What needs to be done.
Give back exactly the stretch of data below from the line holding "Click the magenta 44,9 % score bar" through the line holding "You are a computer-use agent. Image", both ends included, and leave the remaining lines out.

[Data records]

^^^^^^^^

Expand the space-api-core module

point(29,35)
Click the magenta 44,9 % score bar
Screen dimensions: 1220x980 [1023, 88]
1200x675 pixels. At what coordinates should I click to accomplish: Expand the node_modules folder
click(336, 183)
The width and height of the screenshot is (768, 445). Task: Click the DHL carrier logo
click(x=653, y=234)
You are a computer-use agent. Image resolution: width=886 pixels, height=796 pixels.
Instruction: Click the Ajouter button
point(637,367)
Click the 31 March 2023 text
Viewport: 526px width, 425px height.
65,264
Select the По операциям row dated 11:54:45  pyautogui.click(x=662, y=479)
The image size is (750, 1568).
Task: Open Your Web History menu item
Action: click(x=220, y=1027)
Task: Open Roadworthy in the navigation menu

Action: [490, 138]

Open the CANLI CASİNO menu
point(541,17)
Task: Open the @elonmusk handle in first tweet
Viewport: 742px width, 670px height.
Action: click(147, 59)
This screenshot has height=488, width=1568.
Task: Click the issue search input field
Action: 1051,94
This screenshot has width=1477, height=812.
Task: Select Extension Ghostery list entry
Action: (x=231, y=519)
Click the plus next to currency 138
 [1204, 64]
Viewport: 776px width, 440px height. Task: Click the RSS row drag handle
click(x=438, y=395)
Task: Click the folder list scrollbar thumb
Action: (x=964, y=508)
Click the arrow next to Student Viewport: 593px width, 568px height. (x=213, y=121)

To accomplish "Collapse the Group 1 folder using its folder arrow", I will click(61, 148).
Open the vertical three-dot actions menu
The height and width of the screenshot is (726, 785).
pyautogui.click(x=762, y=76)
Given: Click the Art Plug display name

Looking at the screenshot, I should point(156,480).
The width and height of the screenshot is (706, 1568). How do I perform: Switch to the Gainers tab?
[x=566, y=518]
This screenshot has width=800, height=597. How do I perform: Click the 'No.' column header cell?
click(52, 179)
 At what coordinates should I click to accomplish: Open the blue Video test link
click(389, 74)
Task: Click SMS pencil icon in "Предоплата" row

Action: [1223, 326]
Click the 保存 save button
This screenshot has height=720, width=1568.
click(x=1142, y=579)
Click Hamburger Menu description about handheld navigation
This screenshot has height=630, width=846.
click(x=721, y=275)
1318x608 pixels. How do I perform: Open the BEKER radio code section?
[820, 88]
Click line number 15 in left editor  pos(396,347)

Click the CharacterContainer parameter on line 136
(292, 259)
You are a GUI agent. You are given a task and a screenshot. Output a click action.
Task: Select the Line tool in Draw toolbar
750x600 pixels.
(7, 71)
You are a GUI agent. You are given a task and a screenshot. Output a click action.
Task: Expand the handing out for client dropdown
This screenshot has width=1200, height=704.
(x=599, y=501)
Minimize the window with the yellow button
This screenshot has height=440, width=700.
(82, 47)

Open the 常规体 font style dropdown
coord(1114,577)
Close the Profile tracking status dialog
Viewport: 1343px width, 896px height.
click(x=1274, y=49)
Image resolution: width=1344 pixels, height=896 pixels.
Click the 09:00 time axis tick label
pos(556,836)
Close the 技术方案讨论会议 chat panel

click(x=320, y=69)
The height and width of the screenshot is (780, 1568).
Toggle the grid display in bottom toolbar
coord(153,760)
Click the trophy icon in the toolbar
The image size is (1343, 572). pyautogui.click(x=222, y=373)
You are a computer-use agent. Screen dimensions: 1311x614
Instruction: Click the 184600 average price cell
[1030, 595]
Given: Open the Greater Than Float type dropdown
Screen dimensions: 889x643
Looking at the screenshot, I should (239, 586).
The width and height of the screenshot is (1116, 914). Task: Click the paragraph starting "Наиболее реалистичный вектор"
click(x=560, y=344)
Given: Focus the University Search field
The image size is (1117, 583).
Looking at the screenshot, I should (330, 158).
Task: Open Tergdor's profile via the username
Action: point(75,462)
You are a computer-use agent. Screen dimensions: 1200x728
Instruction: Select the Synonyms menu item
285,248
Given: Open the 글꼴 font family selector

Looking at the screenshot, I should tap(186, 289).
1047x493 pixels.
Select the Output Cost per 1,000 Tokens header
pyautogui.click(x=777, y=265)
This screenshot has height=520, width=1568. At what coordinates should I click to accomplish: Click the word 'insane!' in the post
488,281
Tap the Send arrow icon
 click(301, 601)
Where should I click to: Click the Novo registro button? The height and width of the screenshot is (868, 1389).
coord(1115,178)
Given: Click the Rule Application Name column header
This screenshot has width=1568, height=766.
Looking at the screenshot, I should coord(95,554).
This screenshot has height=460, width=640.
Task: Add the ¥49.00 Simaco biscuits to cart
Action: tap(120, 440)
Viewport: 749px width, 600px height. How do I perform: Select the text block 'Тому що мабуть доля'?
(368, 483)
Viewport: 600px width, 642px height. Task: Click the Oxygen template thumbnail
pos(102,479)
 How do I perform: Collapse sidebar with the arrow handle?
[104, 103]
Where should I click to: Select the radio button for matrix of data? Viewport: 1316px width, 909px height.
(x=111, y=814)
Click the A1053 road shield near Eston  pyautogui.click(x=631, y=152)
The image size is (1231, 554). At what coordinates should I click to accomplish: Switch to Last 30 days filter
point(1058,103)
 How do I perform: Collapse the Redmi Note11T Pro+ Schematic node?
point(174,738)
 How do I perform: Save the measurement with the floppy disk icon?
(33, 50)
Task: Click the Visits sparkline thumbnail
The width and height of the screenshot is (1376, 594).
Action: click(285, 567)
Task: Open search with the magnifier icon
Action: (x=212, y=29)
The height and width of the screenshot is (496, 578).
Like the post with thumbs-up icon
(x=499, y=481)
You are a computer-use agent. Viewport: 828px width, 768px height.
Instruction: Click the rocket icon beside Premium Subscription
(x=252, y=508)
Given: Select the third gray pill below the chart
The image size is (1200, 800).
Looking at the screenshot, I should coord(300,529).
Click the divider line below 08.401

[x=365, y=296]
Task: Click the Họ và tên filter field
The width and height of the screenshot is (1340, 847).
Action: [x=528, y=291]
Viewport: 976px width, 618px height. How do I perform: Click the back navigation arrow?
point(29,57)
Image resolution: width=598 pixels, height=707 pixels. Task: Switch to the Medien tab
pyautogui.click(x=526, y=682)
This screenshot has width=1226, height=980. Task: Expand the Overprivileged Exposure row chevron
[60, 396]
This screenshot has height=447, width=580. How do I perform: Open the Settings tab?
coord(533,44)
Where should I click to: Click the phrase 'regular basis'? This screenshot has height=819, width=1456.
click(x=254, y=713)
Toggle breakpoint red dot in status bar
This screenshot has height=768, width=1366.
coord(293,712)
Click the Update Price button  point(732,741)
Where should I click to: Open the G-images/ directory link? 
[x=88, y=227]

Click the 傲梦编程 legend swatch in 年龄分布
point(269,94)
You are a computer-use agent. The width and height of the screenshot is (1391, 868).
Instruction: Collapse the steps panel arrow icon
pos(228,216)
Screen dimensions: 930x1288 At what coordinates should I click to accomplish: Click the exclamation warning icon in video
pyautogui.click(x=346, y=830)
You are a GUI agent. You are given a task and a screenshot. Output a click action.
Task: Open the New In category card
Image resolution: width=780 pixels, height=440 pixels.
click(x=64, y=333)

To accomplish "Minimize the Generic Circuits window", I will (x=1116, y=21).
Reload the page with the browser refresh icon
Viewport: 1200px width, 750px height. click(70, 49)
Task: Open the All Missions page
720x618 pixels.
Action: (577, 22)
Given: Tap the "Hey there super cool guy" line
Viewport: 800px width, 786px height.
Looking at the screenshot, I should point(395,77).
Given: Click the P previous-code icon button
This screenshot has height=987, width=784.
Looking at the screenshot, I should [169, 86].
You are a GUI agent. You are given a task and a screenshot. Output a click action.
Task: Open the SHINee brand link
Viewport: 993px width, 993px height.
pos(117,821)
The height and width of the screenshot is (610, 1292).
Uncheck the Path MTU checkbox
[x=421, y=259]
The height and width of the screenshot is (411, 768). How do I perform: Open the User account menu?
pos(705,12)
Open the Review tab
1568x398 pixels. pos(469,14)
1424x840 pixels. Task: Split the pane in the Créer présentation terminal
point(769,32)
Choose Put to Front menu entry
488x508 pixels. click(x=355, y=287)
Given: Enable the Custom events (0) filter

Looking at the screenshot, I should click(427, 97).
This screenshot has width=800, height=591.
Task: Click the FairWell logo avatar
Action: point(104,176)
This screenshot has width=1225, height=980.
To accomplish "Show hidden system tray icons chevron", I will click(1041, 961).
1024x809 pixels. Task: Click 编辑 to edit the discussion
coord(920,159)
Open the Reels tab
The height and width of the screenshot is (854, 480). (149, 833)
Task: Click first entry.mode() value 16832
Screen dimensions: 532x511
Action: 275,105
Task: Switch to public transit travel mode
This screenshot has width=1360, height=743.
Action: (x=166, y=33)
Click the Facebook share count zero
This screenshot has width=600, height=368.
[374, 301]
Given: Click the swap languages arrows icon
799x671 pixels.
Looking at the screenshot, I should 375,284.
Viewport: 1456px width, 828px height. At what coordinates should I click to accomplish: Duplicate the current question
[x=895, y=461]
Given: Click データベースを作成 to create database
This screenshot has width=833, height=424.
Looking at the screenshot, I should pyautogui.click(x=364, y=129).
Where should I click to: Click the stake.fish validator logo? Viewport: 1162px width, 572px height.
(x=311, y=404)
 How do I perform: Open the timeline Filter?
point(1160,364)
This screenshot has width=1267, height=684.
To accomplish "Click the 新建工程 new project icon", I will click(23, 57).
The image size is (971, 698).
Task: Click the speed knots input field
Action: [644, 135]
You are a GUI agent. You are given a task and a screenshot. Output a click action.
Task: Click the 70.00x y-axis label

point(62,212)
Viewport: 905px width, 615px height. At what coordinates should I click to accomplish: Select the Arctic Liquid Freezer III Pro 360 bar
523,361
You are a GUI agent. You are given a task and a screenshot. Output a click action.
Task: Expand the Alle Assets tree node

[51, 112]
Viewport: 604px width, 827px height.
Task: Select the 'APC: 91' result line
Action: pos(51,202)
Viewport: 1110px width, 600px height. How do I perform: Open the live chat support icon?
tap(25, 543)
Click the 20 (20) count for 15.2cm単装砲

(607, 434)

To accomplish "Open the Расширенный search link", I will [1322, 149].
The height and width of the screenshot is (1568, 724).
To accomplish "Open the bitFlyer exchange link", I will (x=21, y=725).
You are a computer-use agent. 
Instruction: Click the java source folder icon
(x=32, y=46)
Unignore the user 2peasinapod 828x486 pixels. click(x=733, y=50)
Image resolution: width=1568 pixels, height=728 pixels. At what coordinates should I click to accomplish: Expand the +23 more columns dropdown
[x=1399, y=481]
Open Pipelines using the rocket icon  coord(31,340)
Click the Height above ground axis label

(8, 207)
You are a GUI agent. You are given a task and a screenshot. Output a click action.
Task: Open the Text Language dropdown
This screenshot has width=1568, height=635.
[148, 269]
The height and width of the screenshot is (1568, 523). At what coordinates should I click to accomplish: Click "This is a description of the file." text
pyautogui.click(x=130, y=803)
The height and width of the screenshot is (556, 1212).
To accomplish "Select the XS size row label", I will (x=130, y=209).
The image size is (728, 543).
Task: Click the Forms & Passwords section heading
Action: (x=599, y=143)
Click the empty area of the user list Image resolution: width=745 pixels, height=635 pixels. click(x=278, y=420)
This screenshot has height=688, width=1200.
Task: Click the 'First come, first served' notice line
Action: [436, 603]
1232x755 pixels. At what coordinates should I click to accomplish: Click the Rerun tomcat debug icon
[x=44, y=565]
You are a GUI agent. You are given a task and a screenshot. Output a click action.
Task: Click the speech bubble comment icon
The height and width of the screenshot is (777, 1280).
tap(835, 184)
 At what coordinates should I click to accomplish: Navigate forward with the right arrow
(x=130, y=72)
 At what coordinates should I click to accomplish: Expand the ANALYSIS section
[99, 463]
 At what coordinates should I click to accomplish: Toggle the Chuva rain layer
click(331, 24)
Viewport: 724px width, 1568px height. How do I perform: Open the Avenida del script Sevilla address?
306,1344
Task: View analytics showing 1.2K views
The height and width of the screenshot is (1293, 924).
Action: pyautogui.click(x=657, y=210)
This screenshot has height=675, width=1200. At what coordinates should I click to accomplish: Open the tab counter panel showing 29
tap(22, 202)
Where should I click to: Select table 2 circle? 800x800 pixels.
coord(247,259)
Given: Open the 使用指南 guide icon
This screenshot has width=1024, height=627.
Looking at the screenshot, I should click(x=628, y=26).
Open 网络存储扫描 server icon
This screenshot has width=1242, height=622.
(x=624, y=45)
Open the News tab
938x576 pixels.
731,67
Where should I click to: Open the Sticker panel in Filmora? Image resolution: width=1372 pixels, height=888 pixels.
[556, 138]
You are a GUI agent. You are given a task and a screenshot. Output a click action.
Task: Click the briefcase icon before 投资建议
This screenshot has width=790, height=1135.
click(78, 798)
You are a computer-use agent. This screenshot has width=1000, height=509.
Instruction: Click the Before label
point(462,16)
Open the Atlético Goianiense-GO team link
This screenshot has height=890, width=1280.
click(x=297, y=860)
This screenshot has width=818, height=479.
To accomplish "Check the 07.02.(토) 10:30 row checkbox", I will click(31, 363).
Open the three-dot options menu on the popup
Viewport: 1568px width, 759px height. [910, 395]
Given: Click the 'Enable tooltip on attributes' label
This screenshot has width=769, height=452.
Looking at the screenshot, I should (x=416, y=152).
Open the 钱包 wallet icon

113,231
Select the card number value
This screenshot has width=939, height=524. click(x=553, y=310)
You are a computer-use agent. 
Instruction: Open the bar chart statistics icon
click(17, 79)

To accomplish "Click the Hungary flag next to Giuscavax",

^^^^^^^^

Response to this exercise.
Click the magenta 44,9 % score bar
Screen dimensions: 1220x980 [1023, 88]
1200x675 pixels. At what coordinates should I click to accomplish: Expand the node_modules folder
click(336, 183)
The width and height of the screenshot is (768, 445). Task: Click the DHL carrier logo
click(x=653, y=234)
You are a computer-use agent. Image resolution: width=886 pixels, height=796 pixels.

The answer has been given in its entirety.